A dívida do desastroso governo Maduro junto a empresas brasileiras representa mais da metade do total de reservas internacionais.
As reservas internacionais da Venezuela totalizam, hoje, US$9,8 bilhões. As reservas do Brasil somam R$ 350 bilhões.
Com a penúria, a Venezuela entrou no chamado “default seletivo”, deixando de pagar credores variados e investidores dos seus papéis.
O devastador depoimento de Antonio Palocci deu a certeza nos meios jurídicos de que o Lula vai passar longo período na cadeia. Ele revelou o “pacto de sangue” entre Lula e a Odebrecht: em troca de propina de R$300 milhões, a empreiteira ganharia os contratos que quisesse.
Ao receber na China as notícias sobre a reviravolta na delação de Joesley & cúmplices, o presidente Michel Temer “levitou”, na definição de um membro da comitiva, “mas foi discreto e comedido”.
Antes sair do PSB, o senador Fernando Coelho (PE) pediu a bênção aos governadores do partido, ligando para se justificar. “Ele já chegou ao partido traindo”, diz um peemedebista histórico de Pernambuco.

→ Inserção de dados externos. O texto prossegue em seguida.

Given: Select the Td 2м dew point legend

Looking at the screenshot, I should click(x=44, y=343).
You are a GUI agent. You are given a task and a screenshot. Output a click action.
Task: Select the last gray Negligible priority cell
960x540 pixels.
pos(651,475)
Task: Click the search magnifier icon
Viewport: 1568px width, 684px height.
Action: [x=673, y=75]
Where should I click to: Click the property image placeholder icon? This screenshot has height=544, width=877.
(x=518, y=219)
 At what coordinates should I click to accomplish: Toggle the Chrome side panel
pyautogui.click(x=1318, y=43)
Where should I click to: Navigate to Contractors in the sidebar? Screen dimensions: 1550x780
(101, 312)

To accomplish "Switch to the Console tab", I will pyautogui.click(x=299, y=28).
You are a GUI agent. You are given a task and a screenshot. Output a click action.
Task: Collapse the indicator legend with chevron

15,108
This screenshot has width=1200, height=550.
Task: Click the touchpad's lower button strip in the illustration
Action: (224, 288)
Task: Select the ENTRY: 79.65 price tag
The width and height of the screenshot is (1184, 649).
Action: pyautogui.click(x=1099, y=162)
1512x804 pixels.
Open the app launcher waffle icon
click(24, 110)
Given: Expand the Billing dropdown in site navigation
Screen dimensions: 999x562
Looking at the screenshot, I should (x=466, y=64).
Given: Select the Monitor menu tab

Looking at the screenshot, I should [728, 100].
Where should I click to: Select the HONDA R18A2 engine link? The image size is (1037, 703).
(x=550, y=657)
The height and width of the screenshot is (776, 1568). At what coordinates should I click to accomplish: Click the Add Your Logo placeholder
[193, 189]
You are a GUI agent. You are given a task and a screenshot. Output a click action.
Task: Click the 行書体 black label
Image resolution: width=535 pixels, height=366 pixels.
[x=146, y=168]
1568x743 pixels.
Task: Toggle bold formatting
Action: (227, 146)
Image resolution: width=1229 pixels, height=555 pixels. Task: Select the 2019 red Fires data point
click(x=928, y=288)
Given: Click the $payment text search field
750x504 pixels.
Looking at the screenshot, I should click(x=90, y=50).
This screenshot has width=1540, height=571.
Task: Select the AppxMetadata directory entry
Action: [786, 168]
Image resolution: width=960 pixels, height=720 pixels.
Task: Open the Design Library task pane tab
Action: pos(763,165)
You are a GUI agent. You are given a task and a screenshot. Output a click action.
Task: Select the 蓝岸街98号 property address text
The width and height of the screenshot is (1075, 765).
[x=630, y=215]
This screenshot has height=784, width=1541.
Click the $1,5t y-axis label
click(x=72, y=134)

A turma do BNDES tem dado pulos de alegria, com a iminente derrocada de Joesley Batista e seus cúmplices. Como sócio, o banco poderá assumir o controle das operações do grupo J&F/JBS.
Deputado brasileiro que foi a Pequim brinca com a reviravolta na caso JBS: “O presidente Xi Jinping gosta tanto de Temer que fez o gordinho maluco da Coreia do Norte desviar a bomba atômica para o Janot”.
Tem gente que só lembra de Geddel Vieira Lima, homem das mil e uma malas, como ministro de Michel Temer. Não é falta de memória, é falta de vergonha: o baiano foi também ministro do governo Lula.
Não há muito o que celebrar com a PEC da reforma política. O PPS tenta adiar o fim de coligações para 2020; PCdoB e PR tentam manter tudo como está. E o “fim as coligações” é história para boi dormir: criaram uma coligação de 4 anos com a tal “federação partidária”.
Sobre os gastos de R$342 mil apenas este ano, o senador Randolfe Rodrigues (PSOL-AP) diz que tudo “é feito exclusivamente na atividade parlamentar”. E que são caras as passagens entre Macapá e Brasília.
Quantos apartamentos em Salvador seriam necessários para a cúpula do PT guardar os R$6,5 bilhões que Janot exige que sejam devolvidos?